* _Excerpt from a dataset_
#####

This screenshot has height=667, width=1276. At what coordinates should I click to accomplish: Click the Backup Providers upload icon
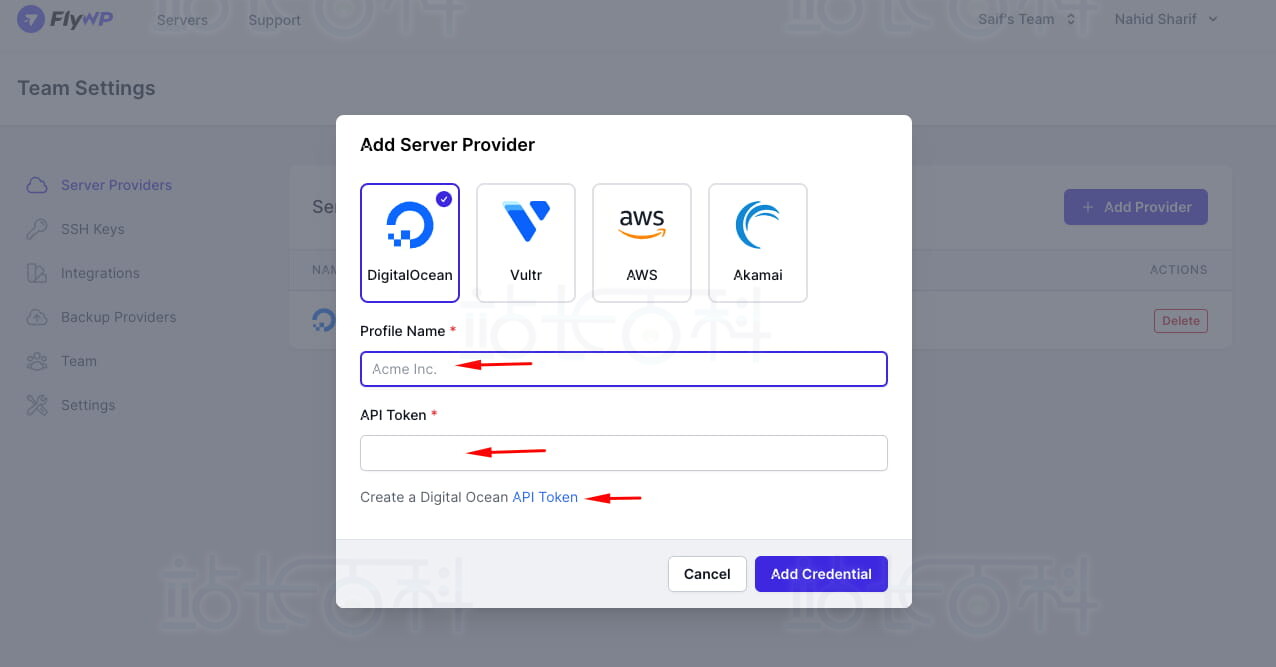[x=37, y=317]
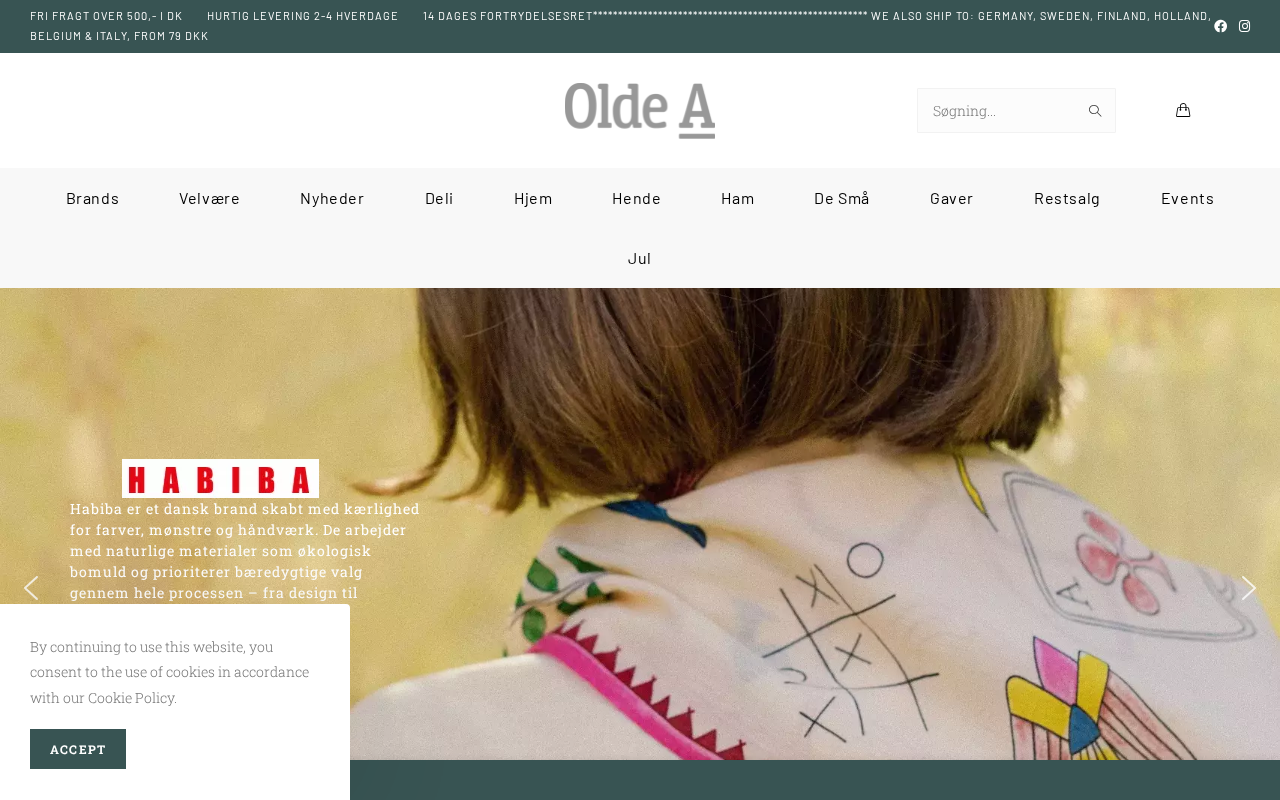Open the Instagram profile icon

1244,26
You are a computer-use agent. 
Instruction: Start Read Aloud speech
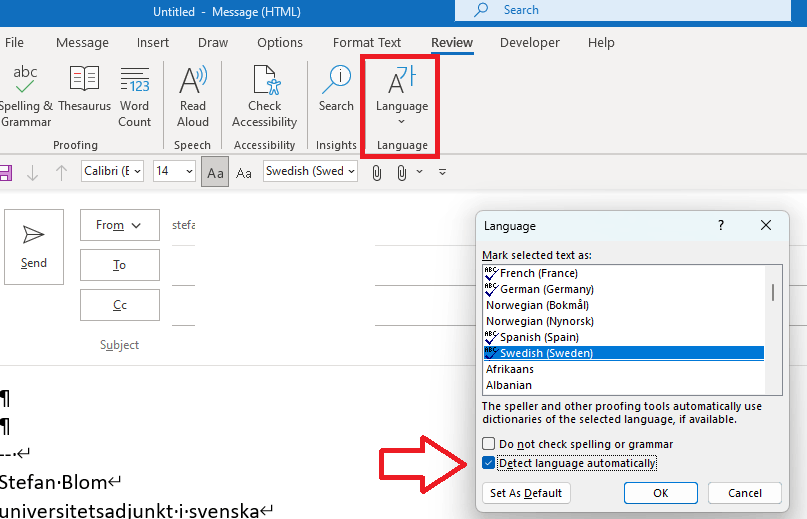click(193, 96)
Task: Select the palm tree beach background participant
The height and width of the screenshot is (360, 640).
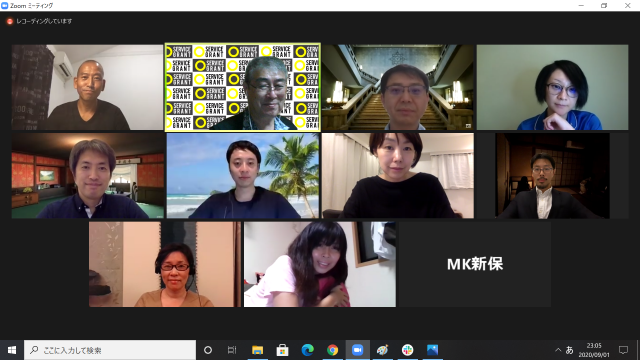Action: pyautogui.click(x=243, y=176)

#####

* _The problem_
Swap "screenshot" for "screen capture" everywhere it occurs in these lines, keeping everything else unchanged. Omit the pictures from your answer.

* _Final answer_
This screen capture has height=667, width=1276. At what coordinates should I click to accomplish: Click the Backup Providers upload icon
[x=37, y=317]
Open the Instagram profile icon

1244,26
You are a computer-use agent. 
Instruction: Start Read Aloud speech
click(193, 96)
Task: Select the palm tree beach background participant
The height and width of the screen capture is (360, 640).
Action: pyautogui.click(x=243, y=176)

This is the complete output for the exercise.